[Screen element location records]
══════════

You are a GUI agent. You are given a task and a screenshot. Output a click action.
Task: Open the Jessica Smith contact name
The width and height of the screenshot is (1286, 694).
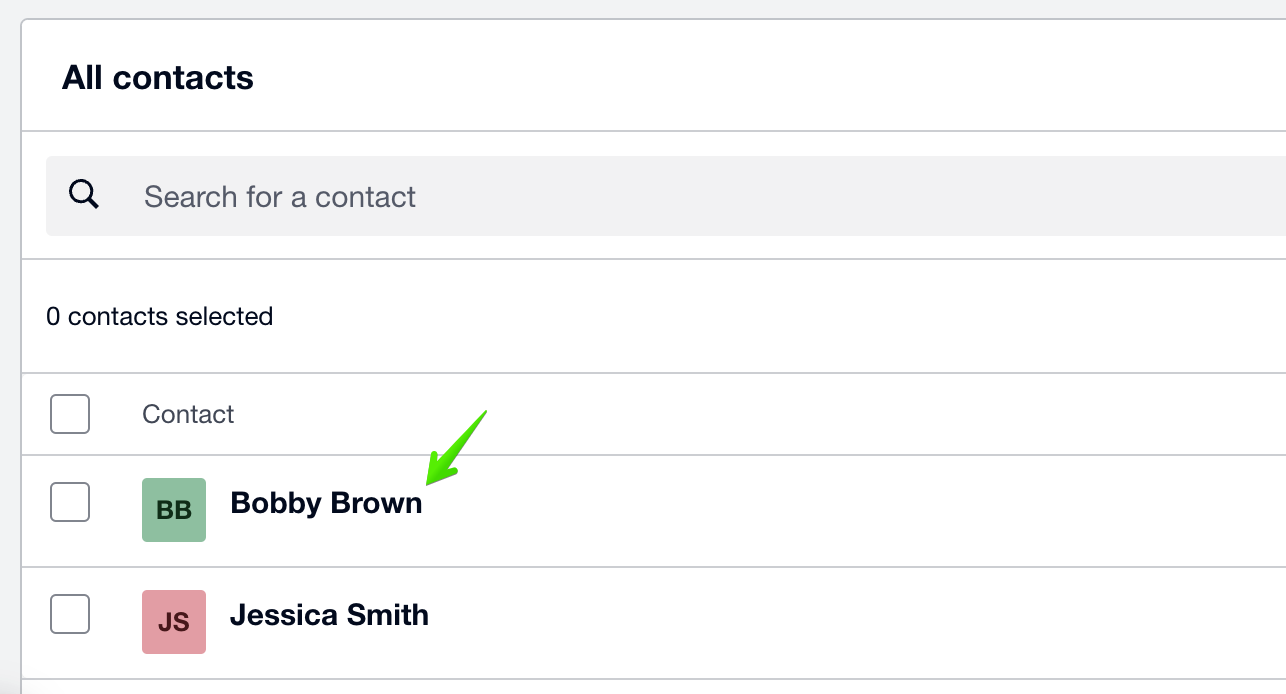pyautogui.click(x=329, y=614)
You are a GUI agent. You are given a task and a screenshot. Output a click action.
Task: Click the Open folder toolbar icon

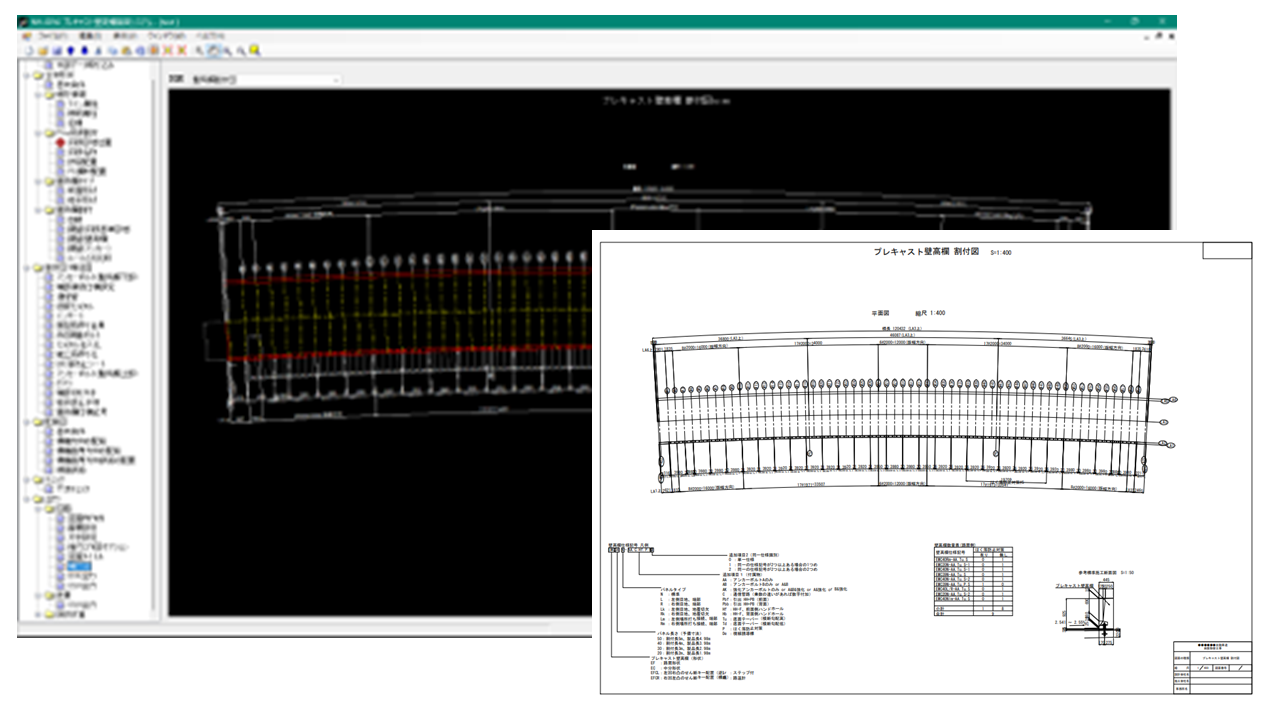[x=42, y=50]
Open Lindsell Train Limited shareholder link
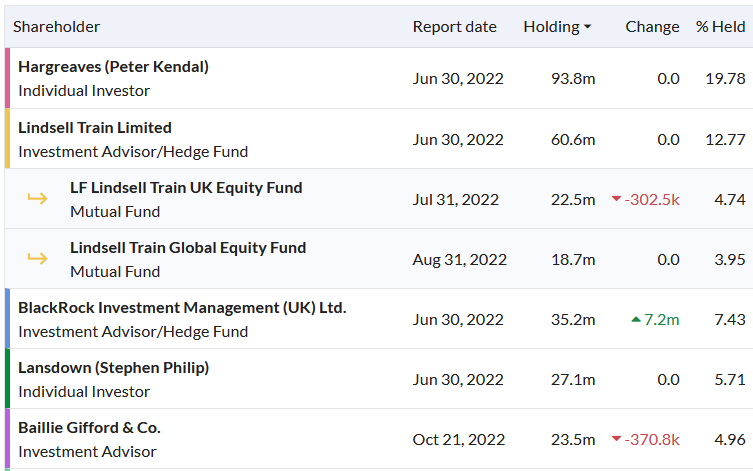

══════════

| Goal |
Echo every line of the listing above verbatim, leaving out the pictures.

| Problem solution |
You are a GUI agent. You are given a task and a screenshot. Output a click action.
Task: Open the Jessica Smith contact name
The width and height of the screenshot is (1286, 694).
pyautogui.click(x=329, y=614)
You are a GUI agent. You are given a task and a screenshot. Output a click action.
Task: Click the Open folder toolbar icon

[x=42, y=50]
Open Lindsell Train Limited shareholder link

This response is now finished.